··· Data shown

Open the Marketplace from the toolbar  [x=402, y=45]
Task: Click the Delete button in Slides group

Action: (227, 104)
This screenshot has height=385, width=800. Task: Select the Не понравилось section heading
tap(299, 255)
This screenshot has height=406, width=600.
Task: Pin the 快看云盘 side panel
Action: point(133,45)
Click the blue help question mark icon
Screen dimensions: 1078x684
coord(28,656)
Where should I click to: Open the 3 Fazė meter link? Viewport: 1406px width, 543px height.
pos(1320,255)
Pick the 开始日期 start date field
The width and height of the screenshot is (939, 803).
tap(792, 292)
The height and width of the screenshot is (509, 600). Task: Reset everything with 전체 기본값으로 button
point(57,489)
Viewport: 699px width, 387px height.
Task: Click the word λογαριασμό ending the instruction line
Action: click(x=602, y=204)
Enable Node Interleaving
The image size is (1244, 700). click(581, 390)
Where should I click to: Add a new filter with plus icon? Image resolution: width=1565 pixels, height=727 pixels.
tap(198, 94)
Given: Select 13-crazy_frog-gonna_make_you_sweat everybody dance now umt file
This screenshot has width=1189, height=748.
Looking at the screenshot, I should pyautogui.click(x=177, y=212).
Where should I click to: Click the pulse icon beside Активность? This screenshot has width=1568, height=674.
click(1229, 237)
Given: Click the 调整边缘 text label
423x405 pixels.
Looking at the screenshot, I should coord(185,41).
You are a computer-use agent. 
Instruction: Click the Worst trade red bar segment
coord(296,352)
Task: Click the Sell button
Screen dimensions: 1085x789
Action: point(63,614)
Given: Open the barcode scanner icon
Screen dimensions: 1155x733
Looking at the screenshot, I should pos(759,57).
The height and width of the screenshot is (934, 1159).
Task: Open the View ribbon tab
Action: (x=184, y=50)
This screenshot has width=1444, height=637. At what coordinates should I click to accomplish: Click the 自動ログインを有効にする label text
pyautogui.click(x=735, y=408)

······

Restate, word for word, the final stretch of the entries above: the line containing "You are a computer-use agent." and every line after it, up to and including the last.

## Result below
You are a computer-use agent. 
Instruction: Click the Worst trade red bar segment
coord(296,352)
Task: Click the Sell button
Screen dimensions: 1085x789
Action: point(63,614)
Given: Open the barcode scanner icon
Screen dimensions: 1155x733
Looking at the screenshot, I should pos(759,57).
The height and width of the screenshot is (934, 1159).
Task: Open the View ribbon tab
Action: (x=184, y=50)
This screenshot has width=1444, height=637. At what coordinates should I click to accomplish: Click the 自動ログインを有効にする label text
pyautogui.click(x=735, y=408)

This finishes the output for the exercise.